Em mais um gesto que aprofunda a crise de confiança entre a população e o Congresso Nacional, a Câmara dos Deputados aprovou, na noite desta terça-feira, o polêmico projeto de dosimetria que, na prática, reduz a pena do ex-presidente Jair Bolsonaro (PL) e de outros responsáveis pela tentativa de golpe de Estado. Entre os parlamentares que endossaram esse retrocesso, está o deputado federal Júnior Ferrari, que votou a favor do projeto um posicionamento que vai na contramão do clamor social por responsabilidade, justiça e firmeza contra ataques às instituições. Ao apoiar uma medida que fragiliza a punição de golpistas, Ferrari se coloca ao lado de quem tentou rasgar a Constituição e subverter a vontade soberana do povo brasileiro.
A proposta, amplamente criticada por juristas, entidades democráticas e parlamentares comprometidos com o Estado de Direito, abre brechas perigosas para atenuar punições aplicadas a crimes gravíssimos contra a democracia.

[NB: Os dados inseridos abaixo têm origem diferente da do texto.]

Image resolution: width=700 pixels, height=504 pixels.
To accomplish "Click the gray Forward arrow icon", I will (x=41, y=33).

O projeto, apresentado sob o argumento de “revisão técnica” da dosimetria, é visto por analistas como uma manobra legislativa para favorecer diretamente Bolsonaro, hoje condenado por sua participação em ações que atentaram contra o processo eleitoral e incentivaram atos golpistas. A votação desperta profunda indignação por representar não apenas um afago ao ex-presidente, mas um grave recuo na proteção das instituições democráticas.
Especialistas alertam que a flexibilização da dosimetria nesses casos abre um precedente perigoso: permite que futuros atentados contra a democracia sejam tratados com condescendência, estimulando a reincidência de extremistas que se sentem autorizados a testar os limites da lei.
Enquanto a população brasileira exige firmeza no combate ao autoritarismo e às investidas contra o Estado de Direito, o voto de Júnior Ferrari sinaliza uma lamentável desconexão com esse sentimento. O deputado optou por se alinhar a uma pauta que visa blindar quem já atentou contra o país decisão que será lembrada como cúmplice de um capítulo sombrio da história recente.
A aprovação do projeto é mais um alerta: a defesa da democracia não é uma tarefa concluída. Ela exige vigilância permanente, sobretudo quando parte do próprio Parlamento escolhe proteger quem tentou destruí-la.